Scrappy Determination
We love seeing our Artisan partners use their scrappy determination to think “big picture” and create their own long-term solutions to challenges their families are facing.
But even the smallest purchase makes a lasting impact that helps families thrive!
Our Artisan partners in Uganda decided to collectively use the money they received for their handcrafted Fringe Batwa Ornaments to buy Irish potatoes.
We pay our Artisan partners their full asking price – immediately upon request. This provides them with immediate compensation for their time, supply money, and production expenses… and empowers them to feed their families NOW.
Many Artisan communities work together and invest their income to make bulk purchases that will benefit their entire local community – long term. These types of investments provide both immediate and future solutions to the challenges they’re facing in their individual countries.
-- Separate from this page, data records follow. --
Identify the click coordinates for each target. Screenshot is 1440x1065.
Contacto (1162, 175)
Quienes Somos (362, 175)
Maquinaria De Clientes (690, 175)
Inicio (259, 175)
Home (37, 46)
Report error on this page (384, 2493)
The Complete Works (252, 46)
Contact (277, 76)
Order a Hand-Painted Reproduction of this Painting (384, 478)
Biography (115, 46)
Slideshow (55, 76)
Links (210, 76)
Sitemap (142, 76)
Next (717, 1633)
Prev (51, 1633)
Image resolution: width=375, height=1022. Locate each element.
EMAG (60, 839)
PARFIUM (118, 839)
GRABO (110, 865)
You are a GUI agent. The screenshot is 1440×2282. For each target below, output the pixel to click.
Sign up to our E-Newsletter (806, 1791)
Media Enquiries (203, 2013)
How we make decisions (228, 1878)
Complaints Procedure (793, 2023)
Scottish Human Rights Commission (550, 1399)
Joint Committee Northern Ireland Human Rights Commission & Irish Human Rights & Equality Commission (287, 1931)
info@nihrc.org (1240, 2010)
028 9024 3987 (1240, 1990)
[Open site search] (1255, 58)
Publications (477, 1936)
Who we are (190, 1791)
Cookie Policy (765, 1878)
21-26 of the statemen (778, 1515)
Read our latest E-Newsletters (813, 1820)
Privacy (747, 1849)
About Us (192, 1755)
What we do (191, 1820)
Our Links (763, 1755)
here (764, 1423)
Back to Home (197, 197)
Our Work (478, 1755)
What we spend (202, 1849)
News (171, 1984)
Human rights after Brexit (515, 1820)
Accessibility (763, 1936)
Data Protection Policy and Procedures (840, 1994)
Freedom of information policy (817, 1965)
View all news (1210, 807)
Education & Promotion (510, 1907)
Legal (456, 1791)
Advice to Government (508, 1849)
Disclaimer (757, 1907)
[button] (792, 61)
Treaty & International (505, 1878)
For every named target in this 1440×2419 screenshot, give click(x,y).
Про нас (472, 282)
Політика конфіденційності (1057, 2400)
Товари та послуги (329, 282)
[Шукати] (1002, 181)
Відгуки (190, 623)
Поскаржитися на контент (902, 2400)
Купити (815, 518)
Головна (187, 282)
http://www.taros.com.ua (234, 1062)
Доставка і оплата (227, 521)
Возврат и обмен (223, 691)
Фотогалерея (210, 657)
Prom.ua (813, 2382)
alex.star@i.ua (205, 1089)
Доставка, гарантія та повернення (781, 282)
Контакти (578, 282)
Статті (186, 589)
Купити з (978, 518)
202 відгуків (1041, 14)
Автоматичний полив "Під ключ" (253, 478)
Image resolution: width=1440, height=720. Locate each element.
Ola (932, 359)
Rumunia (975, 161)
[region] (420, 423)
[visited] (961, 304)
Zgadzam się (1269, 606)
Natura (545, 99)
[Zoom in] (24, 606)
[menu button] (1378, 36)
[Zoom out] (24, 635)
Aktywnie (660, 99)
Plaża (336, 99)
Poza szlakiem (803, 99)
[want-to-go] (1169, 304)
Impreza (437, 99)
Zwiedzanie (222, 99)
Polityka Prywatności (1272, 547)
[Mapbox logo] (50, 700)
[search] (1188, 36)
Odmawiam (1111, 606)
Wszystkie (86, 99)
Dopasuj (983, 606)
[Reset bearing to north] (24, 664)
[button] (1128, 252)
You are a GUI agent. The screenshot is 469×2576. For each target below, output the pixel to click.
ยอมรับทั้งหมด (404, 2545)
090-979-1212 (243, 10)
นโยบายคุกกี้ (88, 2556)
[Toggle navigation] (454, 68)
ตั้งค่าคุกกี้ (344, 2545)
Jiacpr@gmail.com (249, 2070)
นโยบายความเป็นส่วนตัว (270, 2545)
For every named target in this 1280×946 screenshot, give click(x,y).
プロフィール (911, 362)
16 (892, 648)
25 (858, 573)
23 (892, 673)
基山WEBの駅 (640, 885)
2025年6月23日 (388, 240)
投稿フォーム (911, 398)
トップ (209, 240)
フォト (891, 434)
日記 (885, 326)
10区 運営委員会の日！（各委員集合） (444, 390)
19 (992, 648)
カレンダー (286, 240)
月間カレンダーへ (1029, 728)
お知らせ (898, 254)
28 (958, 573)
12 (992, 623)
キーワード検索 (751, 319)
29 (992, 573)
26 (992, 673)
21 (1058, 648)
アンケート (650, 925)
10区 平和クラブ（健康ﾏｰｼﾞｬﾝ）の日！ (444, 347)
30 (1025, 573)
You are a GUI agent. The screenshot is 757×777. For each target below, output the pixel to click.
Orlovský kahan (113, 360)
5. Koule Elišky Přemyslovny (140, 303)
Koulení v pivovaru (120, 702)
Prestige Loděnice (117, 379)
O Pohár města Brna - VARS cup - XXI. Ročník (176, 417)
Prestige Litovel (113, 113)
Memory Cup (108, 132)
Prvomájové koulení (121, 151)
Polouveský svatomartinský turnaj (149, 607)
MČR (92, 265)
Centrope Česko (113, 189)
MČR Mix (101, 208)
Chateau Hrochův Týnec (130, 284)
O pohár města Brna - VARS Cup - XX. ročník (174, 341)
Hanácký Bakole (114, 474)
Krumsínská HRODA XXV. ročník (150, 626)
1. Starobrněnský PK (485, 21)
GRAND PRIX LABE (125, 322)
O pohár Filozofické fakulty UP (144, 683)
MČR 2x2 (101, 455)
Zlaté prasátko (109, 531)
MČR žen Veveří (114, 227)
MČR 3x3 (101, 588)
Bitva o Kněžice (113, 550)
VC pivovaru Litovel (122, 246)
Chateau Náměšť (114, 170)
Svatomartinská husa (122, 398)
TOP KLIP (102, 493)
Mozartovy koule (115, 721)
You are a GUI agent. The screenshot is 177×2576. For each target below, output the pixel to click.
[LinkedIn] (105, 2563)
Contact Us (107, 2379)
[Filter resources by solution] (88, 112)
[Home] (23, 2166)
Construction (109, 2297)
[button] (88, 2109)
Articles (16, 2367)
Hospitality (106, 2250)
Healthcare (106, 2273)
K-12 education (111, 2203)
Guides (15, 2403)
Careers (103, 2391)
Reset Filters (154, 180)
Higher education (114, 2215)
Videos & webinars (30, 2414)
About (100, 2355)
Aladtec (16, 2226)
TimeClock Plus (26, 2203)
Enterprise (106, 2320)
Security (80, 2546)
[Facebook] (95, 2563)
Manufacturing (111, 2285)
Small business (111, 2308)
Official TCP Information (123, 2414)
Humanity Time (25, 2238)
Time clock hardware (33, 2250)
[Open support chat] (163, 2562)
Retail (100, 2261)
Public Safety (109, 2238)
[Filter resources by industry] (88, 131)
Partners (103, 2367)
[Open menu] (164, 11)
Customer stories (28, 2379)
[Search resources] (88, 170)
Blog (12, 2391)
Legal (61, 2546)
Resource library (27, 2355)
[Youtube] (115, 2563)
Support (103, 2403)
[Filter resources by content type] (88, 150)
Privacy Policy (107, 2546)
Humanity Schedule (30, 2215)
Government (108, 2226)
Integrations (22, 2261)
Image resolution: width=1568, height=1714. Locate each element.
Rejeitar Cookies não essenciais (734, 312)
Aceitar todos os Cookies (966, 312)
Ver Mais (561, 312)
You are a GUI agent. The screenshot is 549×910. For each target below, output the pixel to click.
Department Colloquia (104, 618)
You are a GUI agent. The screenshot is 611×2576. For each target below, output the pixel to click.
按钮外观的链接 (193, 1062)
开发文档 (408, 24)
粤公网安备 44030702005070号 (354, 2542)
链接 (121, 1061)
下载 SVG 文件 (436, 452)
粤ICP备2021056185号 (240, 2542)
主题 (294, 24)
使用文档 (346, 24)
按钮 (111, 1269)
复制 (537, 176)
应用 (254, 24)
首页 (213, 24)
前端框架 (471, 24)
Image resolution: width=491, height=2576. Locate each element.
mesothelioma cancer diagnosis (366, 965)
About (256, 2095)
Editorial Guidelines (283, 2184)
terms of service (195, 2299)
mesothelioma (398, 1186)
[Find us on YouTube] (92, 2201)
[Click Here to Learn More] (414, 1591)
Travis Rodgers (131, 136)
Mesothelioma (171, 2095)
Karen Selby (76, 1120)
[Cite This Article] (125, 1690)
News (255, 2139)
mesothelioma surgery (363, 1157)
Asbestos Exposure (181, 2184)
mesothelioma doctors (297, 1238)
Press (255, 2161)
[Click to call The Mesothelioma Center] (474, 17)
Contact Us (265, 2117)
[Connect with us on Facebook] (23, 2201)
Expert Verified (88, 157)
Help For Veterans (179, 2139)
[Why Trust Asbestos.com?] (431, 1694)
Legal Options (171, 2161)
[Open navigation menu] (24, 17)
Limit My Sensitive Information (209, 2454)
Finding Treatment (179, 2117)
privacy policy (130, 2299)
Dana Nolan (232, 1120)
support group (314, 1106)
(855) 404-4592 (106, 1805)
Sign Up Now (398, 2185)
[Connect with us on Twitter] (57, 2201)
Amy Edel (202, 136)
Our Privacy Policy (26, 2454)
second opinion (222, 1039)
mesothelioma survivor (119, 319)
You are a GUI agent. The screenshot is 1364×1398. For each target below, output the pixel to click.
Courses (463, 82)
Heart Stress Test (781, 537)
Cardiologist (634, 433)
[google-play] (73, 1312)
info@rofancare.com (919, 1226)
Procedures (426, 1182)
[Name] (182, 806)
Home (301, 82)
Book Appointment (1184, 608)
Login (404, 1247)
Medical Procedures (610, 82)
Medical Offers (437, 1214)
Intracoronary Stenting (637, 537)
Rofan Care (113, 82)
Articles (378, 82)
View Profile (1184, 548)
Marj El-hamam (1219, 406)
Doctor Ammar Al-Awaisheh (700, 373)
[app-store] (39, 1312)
Uganda’s Need for Sustainable Solutions for Hunger

Forced from their beloved rainforest homeland, the Batwa people became conservation refugees. Extreme discrimination and violence often prevent them from earning income. Batwa women and children are not allowed to attend schools or receive medical care in local hospitals. They are often treated like animals by their fellow countrymen. As a result, many of the Batwa people have died from starvation, sickness, and violence.
How are Potatoes Helping?
For generations, the Batwa women have woven traditional nesting and storage baskets from the native grasses of Africa. They stored their families’ food, seeds, and spices in these baskets. Now, they’re weaving the traditional baskets of their ancestors to earn income to feed their families.
Using their income collectively to purchase a huge pile of Irish potatoes can potentially help them feed their families for generations. While potatoes don’t provide complete nutrition, they can sustain a family living in extreme poverty from starvation almost indefinitely.
A single potato can be cut up and replanted to create multiple plants for continued future potato harvests.
Each harvest, potatoes can provide hot satisfying meals for hungry families and single potatoes can be cut up and planted to produce multiple future harvests. That’s a WIN-WIN! Food today… AND food tomorrow!